Aim:
Put the lines of the records between the line holding "Click plus icon in 4001-5000 field" and the line holding "Action: 304,7", inclusive, into a Markdown table with the columns Row and Line. Number each line in order and skip the blank ones.

Input material:
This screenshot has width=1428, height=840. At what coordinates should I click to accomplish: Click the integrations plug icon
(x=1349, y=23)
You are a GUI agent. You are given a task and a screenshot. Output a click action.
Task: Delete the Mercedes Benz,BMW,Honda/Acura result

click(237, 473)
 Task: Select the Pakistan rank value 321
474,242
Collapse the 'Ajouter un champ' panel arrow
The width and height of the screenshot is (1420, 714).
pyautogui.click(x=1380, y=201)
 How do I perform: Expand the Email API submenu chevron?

--

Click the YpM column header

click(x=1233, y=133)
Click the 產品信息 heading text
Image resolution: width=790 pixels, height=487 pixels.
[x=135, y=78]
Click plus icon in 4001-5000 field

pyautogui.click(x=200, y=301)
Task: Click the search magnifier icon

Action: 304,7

Task output:
| Row | Line |
|---|---|
| 1 | Click plus icon in 4001-5000 field |
| 2 | pyautogui.click(x=200, y=301) |
| 3 | Task: Click the search magnifier icon |
| 4 | Action: 304,7 |